Parviz Khaki, 43, an Iranian citizen arrested in the Philippines in May, and Zongcheng Yi, who prosecutors called a “purported” managing director of Monalila Co. in Guangzhou City, China, allegedly tried to ship a specialty steel, aluminum alloy rods, mass spectrometers, radioactive chemicals and other products from the U.S. to Iran in violation of a U.S. embargo.

The men were accused today in a federal indictment in Washington of using Yi’s company as an intermediary for the products between October 2008 and January 2011.

Khaki and Yi were charged with conspiring to violate the International Emergency Economic Powers Act, conspiracy to defraud the U.S., two counts of smuggling, two counts of illegally exporting U.S. goods to Iran, and conspiracy to commit money laundering.
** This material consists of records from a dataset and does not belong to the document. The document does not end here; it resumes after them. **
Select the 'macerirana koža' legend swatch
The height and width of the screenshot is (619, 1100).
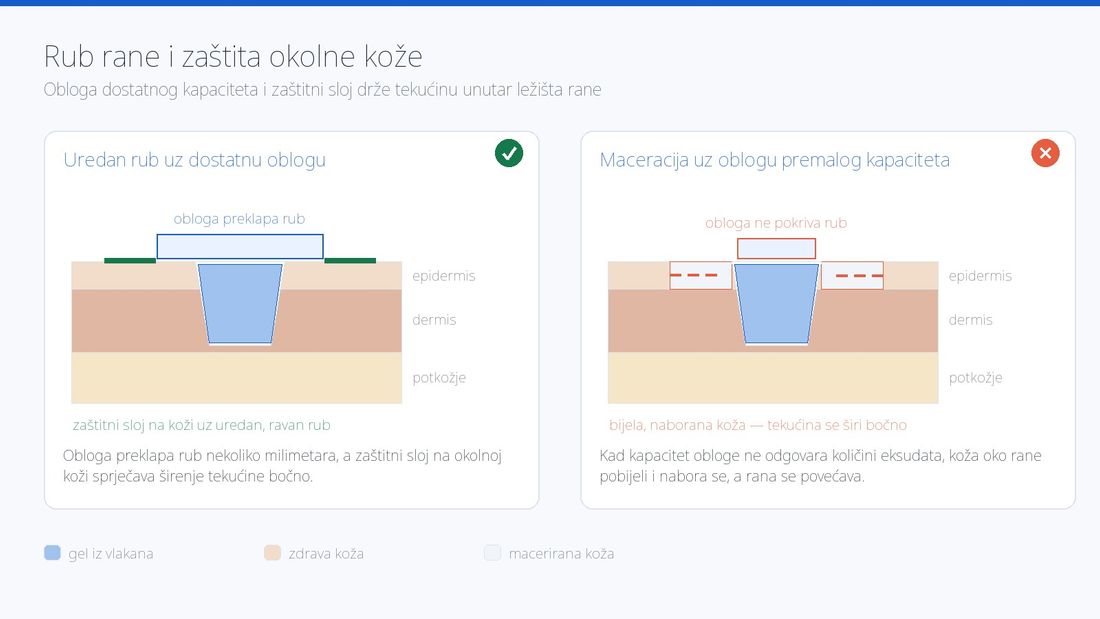(x=492, y=553)
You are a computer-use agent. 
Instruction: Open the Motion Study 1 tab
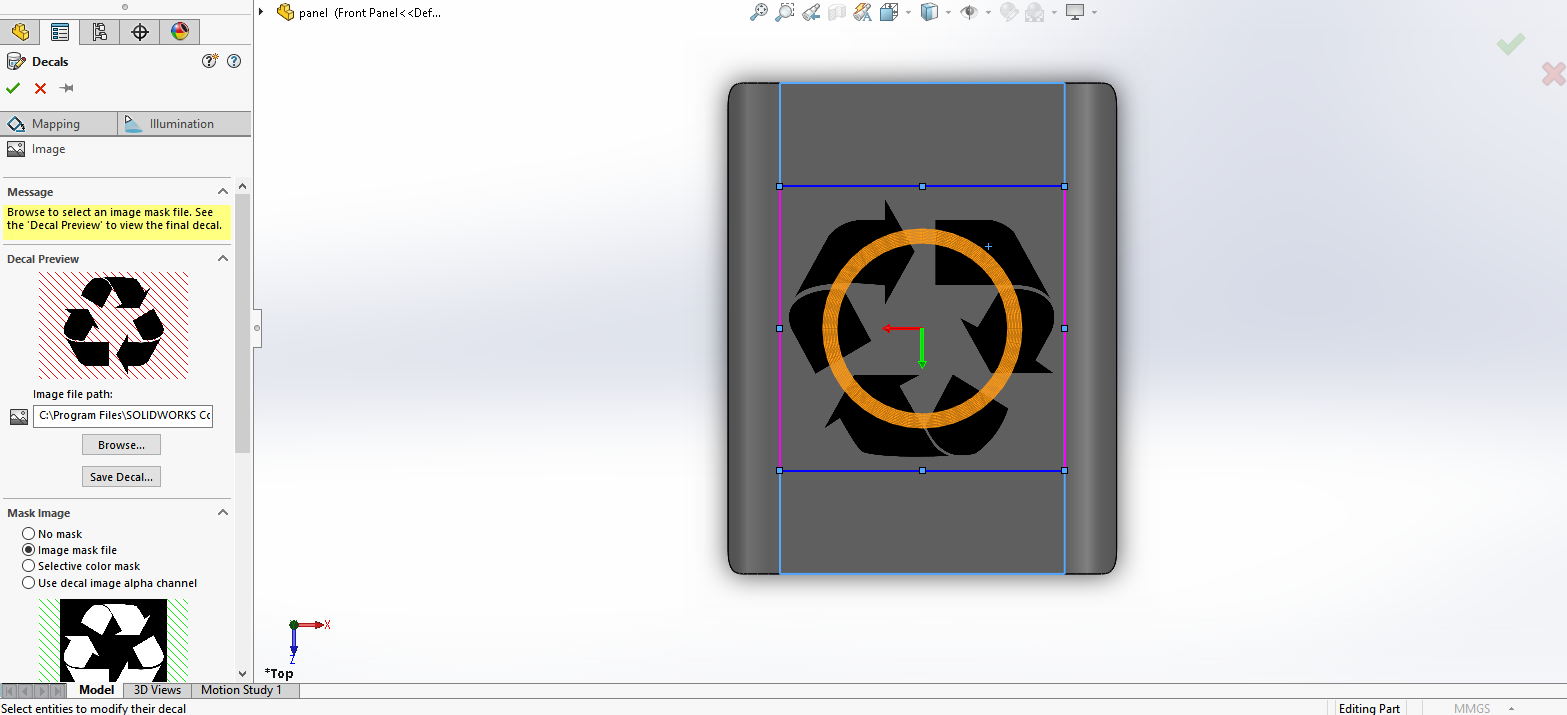click(x=242, y=689)

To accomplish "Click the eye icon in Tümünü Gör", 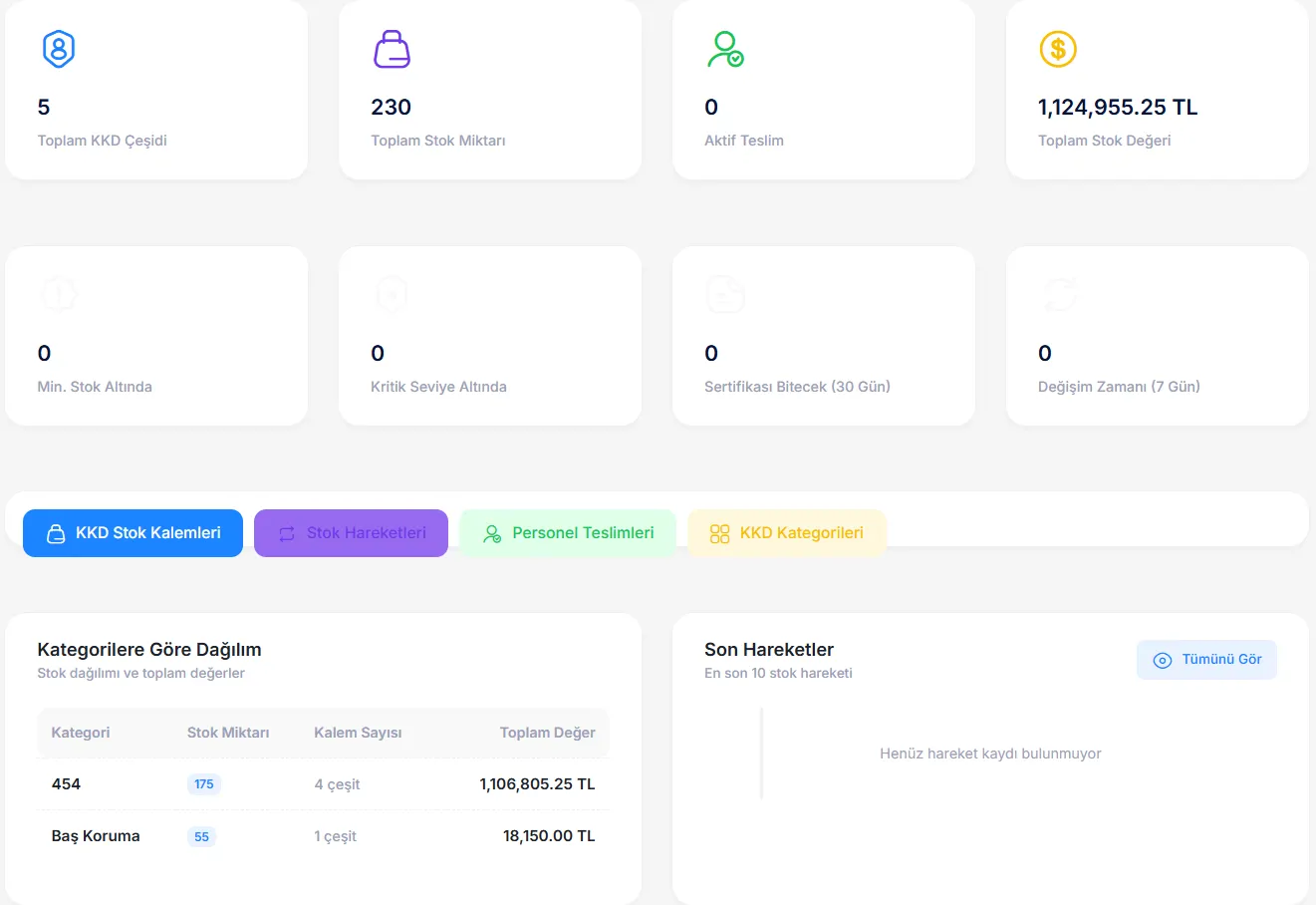I will click(x=1162, y=660).
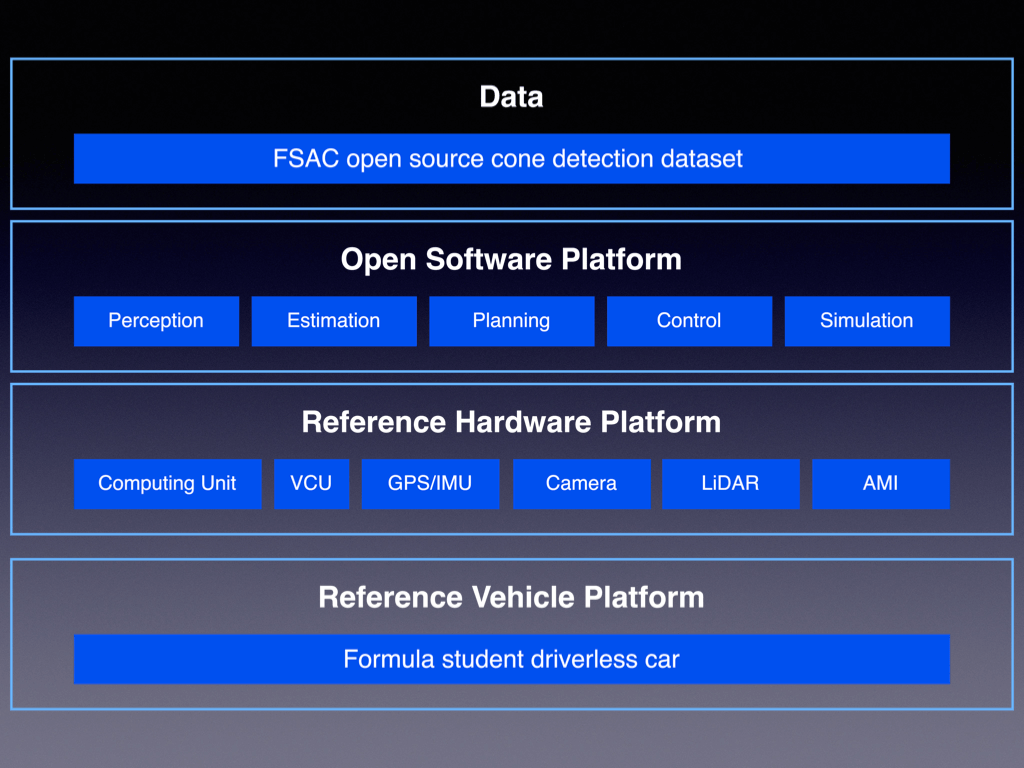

Each faces a maximum of 105 years in prison if convicted on all counts.

Khaki remains in custody in the Philippines and Yi is still at large, according to a Justice Department statement. No attorney was listed in court documents as representing either man.

“By dismantling this complex conspiracy to deliver nuclear-related materials from the U.S. to Iran, we have disrupted a significant threat to national security,” said John Morton, the director of U.S. Immigration and Customs Enforcement.

An undercover federal agent became involved with Khaki and Yi’s operation in March 2009, according to the indictment. The agent claimed to have experience exporting products out of the U.S. illegally.

Khaki allegedly contacted him to help arrange the illegal exports, prosecutors said.

Today’s indictment follows charges filed in federal court in Manhattan yesterday against another Iranian national accused of illegally exporting $390,000 worth of industrial parts to Dubai and sending them on to Iran.

The case is U.S. v. Khaki, 12-cr-00061, U.S. District Court, District of Columbia (Washington).